Task goal:
Copy out the article below on accessing the Qt event loop in Maya, word for word and in full.

Access the Qt event loop in Maya

Maya uses a customized
version of Nokia’s Open Source Qt 4.7.1 framework (for Maya 2013).

If you want to use Qt
in your Maya plug-ins then you will have to use the same modified version as
Maya. Most of the Qt modified libs ship with the Maya distribution (located in $MAYA_LOCATION/lib). So in theory you would not need build the libraries yourself unless you need more. Then it will require that you build a local copy of Qt from the customized
source.

A copy of the
customized Qt 4.7.1 source is available from Autodesk’s Open Source web-site (http://www.autodesk.com/lgplsource) whereas the compressed file in the Maya distribution (the compressed file in the $MAYA_LOCATION/include/Qt folder) contains header file only. The WEB version includes text files
describing how to configure, build and install Qt for each platform supported by
Maya.

Qt4logo

I would also encourage you to read Kristine’s article on Qt, PyQt, and PySide before anything.

If you were writing
your own Qt application from scratch, you would need to create your own
QCoreApplication or QApplication instance to handle your application’s event
loop. When writing a Maya plug-in, you must instead use Maya’s own application
object which can be retrieved using Qt’s qApp macro.

#include <QtCore/QCoreApplication>
QCoreApplication *app = qApp;

From there you can use the Qt installEventFilter() method to trap all Application event.

void QObject::installEventFilter (QObject *filterObj)

In
standalone mode, Maya does only create a basic QCoreApplication. I.e. no
GUI, that is the most that Maya will do in batch mode. But Maya will nicely use any Qt application already running, so you need to create your
own Qt appplication before initializing Maya standalone libraries and then you can access the event loop as usual.

Logo_faq_tiny_50_pyqt


Pyside-rounded-corners
Note on PySide – while you will need to compile the PySide libraries yourself before using it, PySide solution is not different from what was written in C++ above. Same approach / same code almost. Before you ask the question – why Autodesk does not provide the compiled PySide libraries? To keep it simple, that is because of a legal reason.
Pyqt Same for PyQt, the code would not be much different, but you will still need to compile the PyQt libraries yourself.

Data under study:

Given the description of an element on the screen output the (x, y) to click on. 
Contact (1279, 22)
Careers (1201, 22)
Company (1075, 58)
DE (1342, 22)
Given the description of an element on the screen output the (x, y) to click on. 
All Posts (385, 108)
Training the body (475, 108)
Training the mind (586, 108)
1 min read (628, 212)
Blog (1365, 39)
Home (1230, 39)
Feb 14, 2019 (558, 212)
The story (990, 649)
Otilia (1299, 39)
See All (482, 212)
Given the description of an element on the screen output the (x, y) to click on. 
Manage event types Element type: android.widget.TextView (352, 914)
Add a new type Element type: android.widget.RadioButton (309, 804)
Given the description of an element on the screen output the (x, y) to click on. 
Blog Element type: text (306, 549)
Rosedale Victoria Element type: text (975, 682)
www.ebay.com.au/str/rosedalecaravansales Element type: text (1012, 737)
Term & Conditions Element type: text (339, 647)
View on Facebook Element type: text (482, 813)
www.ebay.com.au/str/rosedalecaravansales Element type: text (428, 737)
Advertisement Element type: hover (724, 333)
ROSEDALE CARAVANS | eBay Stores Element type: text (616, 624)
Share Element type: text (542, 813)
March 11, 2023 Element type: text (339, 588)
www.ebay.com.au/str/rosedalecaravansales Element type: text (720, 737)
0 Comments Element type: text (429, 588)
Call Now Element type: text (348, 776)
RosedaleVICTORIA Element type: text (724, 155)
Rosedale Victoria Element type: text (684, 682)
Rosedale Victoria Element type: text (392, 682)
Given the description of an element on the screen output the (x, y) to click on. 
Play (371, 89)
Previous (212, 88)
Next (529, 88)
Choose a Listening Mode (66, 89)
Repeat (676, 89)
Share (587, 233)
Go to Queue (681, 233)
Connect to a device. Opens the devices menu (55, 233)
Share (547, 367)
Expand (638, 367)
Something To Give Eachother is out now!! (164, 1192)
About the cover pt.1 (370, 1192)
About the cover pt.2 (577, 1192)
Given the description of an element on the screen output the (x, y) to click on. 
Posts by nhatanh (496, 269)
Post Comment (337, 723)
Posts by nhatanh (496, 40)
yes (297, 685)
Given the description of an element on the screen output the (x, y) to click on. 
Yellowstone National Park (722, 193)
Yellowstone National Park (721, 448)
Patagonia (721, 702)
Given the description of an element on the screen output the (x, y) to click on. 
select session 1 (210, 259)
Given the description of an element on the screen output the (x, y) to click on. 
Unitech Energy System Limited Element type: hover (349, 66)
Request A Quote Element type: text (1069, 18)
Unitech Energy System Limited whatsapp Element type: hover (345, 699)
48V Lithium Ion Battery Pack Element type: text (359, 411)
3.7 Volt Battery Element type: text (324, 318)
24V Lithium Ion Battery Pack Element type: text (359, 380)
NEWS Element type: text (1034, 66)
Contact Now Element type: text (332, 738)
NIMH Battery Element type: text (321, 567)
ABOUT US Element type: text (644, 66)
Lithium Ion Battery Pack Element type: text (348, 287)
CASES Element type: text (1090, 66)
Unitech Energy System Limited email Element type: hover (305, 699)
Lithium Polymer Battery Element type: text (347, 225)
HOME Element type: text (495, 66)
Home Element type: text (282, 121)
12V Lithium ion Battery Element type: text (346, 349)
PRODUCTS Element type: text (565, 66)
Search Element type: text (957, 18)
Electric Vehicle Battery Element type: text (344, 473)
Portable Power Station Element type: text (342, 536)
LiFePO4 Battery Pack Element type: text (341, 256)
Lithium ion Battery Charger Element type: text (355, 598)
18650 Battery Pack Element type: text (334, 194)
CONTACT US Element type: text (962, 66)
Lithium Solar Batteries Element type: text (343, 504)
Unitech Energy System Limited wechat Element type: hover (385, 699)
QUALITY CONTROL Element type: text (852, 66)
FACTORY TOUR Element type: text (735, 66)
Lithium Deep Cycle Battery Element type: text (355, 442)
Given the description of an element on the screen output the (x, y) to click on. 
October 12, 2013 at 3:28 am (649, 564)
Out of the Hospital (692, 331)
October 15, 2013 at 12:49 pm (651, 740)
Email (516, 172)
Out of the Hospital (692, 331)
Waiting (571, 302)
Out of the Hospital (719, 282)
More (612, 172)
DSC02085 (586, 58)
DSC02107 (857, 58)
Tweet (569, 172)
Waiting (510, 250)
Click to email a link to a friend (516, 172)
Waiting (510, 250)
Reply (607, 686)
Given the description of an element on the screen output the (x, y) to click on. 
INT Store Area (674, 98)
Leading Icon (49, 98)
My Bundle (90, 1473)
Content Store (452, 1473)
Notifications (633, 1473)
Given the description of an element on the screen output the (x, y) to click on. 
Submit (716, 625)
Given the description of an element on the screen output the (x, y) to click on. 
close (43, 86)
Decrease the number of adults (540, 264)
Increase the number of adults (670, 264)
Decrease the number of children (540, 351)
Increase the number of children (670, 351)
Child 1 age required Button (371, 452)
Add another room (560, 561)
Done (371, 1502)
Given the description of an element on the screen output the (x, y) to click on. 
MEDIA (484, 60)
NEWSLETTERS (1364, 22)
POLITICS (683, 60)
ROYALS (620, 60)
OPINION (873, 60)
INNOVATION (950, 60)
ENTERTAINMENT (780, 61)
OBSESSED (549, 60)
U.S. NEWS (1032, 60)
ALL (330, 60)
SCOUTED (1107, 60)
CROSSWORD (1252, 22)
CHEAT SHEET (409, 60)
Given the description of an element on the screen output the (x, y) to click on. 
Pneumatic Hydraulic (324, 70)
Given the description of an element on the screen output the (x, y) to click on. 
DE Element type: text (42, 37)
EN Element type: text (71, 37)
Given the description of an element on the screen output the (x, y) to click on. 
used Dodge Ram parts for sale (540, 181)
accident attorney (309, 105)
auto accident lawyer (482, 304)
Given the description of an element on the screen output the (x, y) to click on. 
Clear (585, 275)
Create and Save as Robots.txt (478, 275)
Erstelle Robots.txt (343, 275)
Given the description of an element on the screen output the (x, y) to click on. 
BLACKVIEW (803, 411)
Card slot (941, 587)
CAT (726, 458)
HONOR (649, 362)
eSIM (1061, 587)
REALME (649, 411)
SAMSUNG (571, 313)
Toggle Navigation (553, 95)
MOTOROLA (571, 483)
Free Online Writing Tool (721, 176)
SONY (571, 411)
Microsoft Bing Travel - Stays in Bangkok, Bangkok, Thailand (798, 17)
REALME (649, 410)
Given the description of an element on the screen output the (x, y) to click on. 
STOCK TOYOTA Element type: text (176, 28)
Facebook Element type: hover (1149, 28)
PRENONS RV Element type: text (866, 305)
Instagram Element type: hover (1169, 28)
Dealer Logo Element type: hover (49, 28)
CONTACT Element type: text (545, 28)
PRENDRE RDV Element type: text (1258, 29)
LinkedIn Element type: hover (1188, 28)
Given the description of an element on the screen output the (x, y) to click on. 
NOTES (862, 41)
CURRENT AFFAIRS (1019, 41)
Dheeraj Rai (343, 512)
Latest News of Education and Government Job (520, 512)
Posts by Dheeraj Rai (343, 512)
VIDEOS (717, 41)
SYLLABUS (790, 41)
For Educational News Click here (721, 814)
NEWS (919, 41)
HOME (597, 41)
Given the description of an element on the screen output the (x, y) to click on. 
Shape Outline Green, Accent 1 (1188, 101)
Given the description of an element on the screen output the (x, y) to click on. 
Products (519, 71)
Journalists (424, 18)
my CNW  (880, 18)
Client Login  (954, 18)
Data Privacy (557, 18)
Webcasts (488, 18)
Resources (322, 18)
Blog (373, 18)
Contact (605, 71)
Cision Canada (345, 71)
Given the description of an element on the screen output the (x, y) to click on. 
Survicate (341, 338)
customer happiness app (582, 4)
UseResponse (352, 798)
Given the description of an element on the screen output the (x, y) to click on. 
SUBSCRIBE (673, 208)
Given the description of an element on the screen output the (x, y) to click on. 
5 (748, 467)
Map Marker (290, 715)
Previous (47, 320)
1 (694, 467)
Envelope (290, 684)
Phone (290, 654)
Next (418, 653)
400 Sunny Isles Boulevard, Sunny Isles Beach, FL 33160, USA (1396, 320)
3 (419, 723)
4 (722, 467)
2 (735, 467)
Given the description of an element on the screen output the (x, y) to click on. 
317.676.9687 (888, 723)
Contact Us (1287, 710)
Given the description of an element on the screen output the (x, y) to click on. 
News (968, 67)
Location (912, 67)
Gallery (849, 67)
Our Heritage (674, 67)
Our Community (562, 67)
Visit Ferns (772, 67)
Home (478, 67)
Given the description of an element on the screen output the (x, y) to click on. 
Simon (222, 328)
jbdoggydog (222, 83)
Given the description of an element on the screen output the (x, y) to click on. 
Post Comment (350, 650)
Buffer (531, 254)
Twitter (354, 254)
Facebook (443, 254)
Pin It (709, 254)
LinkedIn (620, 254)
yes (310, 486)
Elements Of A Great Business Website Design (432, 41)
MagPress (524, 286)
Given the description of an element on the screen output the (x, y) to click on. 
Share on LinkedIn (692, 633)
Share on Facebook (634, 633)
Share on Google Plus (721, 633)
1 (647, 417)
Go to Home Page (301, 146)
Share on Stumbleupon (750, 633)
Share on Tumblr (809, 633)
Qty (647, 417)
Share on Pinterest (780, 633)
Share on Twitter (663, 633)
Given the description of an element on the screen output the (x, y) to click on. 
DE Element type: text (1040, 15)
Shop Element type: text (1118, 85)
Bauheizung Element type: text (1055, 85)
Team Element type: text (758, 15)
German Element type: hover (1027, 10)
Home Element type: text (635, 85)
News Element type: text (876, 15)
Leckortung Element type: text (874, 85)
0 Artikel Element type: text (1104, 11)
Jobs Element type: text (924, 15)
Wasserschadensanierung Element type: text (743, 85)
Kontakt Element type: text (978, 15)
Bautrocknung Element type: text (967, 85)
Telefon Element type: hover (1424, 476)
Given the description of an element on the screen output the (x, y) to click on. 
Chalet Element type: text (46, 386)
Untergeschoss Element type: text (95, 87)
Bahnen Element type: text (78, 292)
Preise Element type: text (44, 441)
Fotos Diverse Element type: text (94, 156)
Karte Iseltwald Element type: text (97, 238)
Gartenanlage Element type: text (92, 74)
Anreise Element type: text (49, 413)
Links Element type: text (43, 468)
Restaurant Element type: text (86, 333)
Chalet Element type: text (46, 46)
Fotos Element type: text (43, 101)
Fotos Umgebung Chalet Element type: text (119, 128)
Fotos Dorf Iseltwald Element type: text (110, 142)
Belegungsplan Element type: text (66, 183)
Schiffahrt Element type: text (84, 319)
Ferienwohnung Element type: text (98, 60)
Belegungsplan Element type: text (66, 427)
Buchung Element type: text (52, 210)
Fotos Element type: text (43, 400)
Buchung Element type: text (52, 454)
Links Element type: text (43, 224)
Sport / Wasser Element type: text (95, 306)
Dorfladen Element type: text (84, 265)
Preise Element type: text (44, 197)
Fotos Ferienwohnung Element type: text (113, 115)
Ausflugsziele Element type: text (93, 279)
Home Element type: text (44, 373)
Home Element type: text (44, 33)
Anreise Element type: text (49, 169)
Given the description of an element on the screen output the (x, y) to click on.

Output below:
Access the Qt event loop in Maya

Maya uses a customized
version of Nokia’s Open Source Qt 4.7.1 framework (for Maya 2013).

If you want to use Qt
in your Maya plug-ins then you will have to use the same modified version as
Maya. Most of the Qt modified libs ship with the Maya distribution (located in $MAYA_LOCATION/lib). So in theory you would not need build the libraries yourself unless you need more. Then it will require that you build a local copy of Qt from the customized
source.

A copy of the
customized Qt 4.7.1 source is available from Autodesk’s Open Source web-site (http://www.autodesk.com/lgplsource) whereas the compressed file in the Maya distribution (the compressed file in the $MAYA_LOCATION/include/Qt folder) contains header file only. The WEB version includes text files
describing how to configure, build and install Qt for each platform supported by
Maya.

Qt4logo

I would also encourage you to read Kristine’s article on Qt, PyQt, and PySide before anything.

If you were writing
your own Qt application from scratch, you would need to create your own
QCoreApplication or QApplication instance to handle your application’s event
loop. When writing a Maya plug-in, you must instead use Maya’s own application
object which can be retrieved using Qt’s qApp macro.

#include <QtCore/QCoreApplication>
QCoreApplication *app = qApp;

From there you can use the Qt installEventFilter() method to trap all Application event.

void QObject::installEventFilter (QObject *filterObj)

In
standalone mode, Maya does only create a basic QCoreApplication. I.e. no
GUI, that is the most that Maya will do in batch mode. But Maya will nicely use any Qt application already running, so you need to create your
own Qt appplication before initializing Maya standalone libraries and then you can access the event loop as usual.

Logo_faq_tiny_50_pyqt


Pyside-rounded-corners
Note on PySide – while you will need to compile the PySide libraries yourself before using it, PySide solution is not different from what was written in C++ above. Same approach / same code almost. Before you ask the question – why Autodesk does not provide the compiled PySide libraries? To keep it simple, that is because of a legal reason.
Pyqt Same for PyQt, the code would not be much different, but you will still need to compile the PyQt libraries yourself.